(Pointing data for screenshots)
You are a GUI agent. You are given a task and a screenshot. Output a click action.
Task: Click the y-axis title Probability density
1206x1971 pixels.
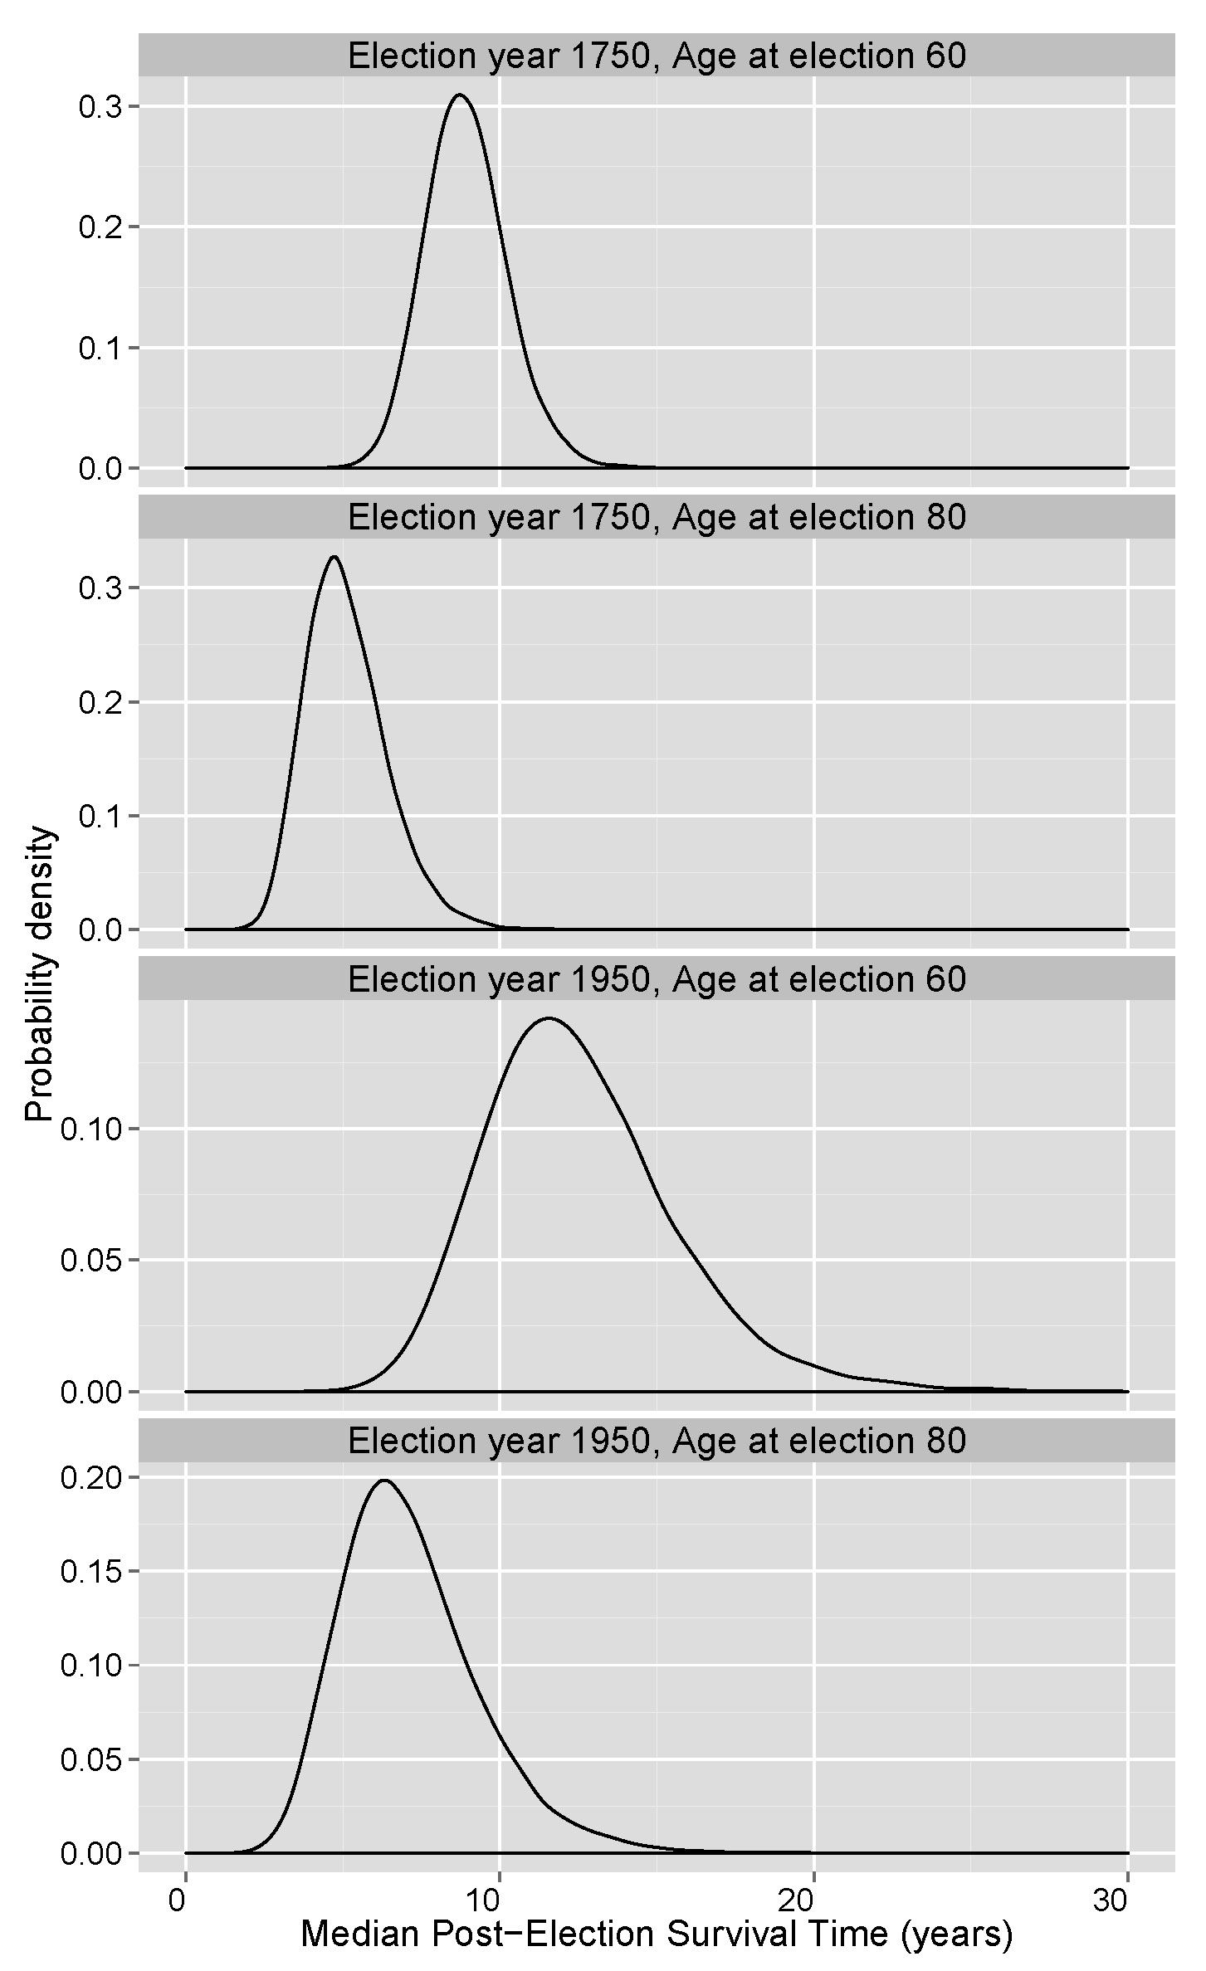click(39, 975)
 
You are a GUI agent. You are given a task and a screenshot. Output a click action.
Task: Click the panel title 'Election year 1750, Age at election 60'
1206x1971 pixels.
click(656, 56)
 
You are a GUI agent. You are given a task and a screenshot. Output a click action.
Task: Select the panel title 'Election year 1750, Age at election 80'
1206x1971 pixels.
click(656, 517)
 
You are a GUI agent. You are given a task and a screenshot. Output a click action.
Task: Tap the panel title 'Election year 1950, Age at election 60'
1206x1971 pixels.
click(656, 979)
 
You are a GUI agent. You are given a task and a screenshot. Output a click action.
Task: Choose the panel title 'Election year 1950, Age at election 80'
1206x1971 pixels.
click(656, 1441)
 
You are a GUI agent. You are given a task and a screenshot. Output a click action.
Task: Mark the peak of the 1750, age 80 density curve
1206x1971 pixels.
click(334, 557)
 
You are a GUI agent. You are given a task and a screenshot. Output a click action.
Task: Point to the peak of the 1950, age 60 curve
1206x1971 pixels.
click(548, 1018)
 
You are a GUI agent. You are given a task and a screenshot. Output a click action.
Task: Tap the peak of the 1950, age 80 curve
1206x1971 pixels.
click(384, 1480)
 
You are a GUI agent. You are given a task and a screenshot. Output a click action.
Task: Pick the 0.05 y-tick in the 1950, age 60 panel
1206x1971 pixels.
click(91, 1260)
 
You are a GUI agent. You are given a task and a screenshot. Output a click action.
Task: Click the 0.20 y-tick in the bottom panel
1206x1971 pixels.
click(91, 1478)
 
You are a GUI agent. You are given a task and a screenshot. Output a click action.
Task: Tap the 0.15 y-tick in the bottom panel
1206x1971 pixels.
click(91, 1572)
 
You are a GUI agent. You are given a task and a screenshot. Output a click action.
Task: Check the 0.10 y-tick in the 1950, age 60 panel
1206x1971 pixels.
click(91, 1129)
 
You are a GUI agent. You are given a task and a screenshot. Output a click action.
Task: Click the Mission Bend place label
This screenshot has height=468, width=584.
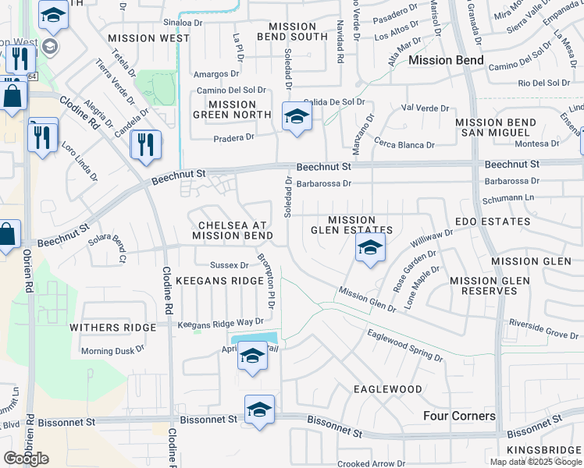446,60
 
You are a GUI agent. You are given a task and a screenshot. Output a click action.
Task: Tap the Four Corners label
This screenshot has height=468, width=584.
459,416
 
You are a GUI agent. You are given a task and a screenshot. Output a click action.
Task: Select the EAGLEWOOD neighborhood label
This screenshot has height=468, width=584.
387,388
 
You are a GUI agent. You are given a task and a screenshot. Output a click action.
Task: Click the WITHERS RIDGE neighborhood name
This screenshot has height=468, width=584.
109,328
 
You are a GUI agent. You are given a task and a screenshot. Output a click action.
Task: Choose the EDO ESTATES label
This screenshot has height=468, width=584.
492,222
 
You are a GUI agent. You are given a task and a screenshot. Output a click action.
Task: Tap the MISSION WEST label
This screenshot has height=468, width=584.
148,37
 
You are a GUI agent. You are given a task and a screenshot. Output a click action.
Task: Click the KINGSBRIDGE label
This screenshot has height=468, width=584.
545,450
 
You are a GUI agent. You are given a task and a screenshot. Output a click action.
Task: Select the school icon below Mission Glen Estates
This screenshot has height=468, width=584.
370,250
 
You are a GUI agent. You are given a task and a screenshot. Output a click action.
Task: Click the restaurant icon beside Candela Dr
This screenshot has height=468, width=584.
146,144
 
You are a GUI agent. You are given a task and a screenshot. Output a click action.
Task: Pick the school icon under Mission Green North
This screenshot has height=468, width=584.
296,117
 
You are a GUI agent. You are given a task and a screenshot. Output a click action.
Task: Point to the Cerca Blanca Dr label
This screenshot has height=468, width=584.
404,144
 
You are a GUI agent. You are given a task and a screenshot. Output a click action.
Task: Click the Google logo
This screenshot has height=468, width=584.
27,459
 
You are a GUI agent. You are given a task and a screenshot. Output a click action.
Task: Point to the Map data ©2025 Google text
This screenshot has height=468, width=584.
535,462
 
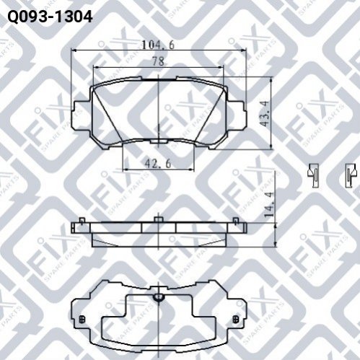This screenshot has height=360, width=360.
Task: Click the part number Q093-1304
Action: coord(50,17)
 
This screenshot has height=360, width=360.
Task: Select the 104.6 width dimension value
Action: coord(158,45)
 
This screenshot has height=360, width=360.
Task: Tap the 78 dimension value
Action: coord(158,61)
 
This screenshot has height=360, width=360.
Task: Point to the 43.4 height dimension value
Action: coord(265,113)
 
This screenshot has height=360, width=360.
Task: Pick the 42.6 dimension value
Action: coord(158,164)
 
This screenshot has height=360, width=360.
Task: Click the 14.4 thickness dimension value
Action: coord(269,204)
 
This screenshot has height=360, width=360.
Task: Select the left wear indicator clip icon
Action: coord(313,175)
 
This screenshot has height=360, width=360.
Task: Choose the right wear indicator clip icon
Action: coord(351,175)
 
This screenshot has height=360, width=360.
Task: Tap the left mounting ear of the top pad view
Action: coord(82,115)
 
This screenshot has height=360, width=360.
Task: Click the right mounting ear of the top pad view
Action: coord(237,115)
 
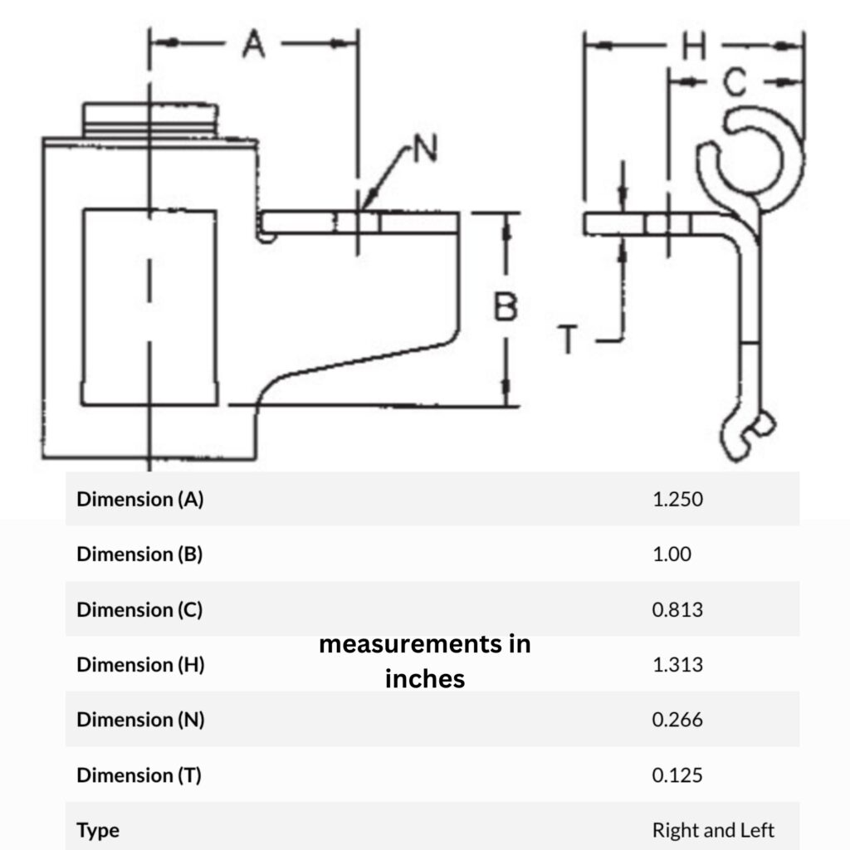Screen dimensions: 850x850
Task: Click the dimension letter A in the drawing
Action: (x=254, y=44)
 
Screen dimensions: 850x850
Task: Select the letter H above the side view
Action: (x=693, y=46)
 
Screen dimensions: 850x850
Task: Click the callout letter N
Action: (x=425, y=150)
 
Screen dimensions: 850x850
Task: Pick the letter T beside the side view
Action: (x=569, y=340)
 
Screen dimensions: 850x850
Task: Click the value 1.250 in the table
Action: (x=678, y=500)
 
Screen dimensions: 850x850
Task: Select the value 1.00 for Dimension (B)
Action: (x=672, y=554)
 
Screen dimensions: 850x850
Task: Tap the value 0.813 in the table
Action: (x=677, y=610)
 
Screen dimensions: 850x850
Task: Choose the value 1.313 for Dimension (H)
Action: (x=677, y=665)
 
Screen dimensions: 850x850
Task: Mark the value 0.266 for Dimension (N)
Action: (x=677, y=720)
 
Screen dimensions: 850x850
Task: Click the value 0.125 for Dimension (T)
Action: (x=677, y=775)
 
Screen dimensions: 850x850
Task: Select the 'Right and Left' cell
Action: (x=713, y=830)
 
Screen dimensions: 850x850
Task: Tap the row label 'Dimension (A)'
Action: (x=139, y=500)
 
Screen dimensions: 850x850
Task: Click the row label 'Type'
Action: (x=98, y=830)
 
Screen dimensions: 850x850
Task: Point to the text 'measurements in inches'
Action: (x=425, y=662)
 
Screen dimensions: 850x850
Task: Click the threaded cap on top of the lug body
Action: (x=152, y=120)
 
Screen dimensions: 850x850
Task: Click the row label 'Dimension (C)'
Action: (x=139, y=610)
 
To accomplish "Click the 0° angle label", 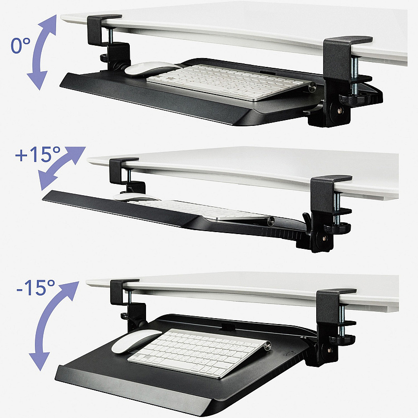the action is point(21,45).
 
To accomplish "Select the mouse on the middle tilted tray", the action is point(136,198).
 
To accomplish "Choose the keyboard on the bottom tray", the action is point(199,353).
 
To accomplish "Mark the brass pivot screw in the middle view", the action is point(325,238).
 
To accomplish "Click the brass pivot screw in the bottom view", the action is point(330,350).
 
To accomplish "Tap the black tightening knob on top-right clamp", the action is point(355,99).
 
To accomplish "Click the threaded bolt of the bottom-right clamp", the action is point(341,321).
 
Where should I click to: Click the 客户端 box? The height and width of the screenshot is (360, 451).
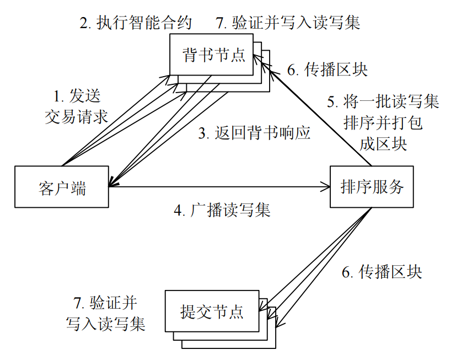coord(62,187)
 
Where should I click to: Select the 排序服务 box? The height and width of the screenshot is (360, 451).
coord(372,187)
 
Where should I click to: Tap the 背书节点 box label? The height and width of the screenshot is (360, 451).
coord(213,55)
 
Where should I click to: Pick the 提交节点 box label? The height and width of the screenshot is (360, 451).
coord(212,311)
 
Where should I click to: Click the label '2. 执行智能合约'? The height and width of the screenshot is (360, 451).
coord(135,23)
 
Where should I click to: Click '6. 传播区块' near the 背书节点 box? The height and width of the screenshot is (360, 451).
coord(327,70)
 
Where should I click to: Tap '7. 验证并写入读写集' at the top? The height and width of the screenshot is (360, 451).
coord(288,23)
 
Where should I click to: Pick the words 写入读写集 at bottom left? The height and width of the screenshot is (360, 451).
coord(105,324)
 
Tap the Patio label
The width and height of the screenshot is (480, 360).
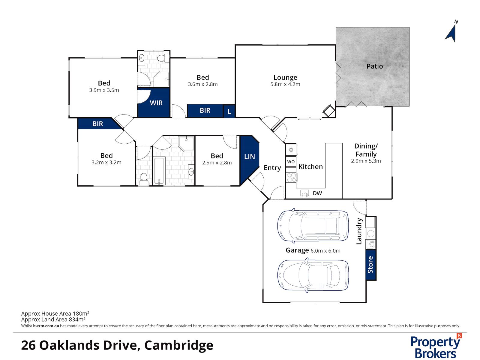click(x=374, y=66)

The problem: Reproduce the lines from the first one through the line that contains "click(334, 557)", with both ends included. Leave the pictures out.

Output for this task:
You are a GUI agent. You are given a task and a screenshot. Output a click action.
Task: Click the y-axis title Probability density
1206x1971 pixels.
click(39, 975)
 
You are a GUI agent. You are given a task and a screenshot. Output a click action.
Task: Click the panel title 'Election year 1750, Age at election 60'
1206x1971 pixels.
click(656, 56)
 
You are a GUI agent. You are given a task and a screenshot. Output a click action.
Task: Select the panel title 'Election year 1750, Age at election 80'
1206x1971 pixels.
click(656, 517)
 
You are a GUI agent. You are given a task and a screenshot. Output a click action.
Task: Tap the panel title 'Election year 1950, Age at election 60'
1206x1971 pixels.
click(656, 979)
 
You are a GUI agent. You are given a task and a screenshot. Output a click action.
Task: Choose the panel title 'Election year 1950, Age at election 80'
1206x1971 pixels.
click(656, 1441)
 
You are a GUI agent. You are given a task and a screenshot. Output a click action.
Task: Mark the peak of the 1750, age 80 density curve
1206x1971 pixels.
click(334, 557)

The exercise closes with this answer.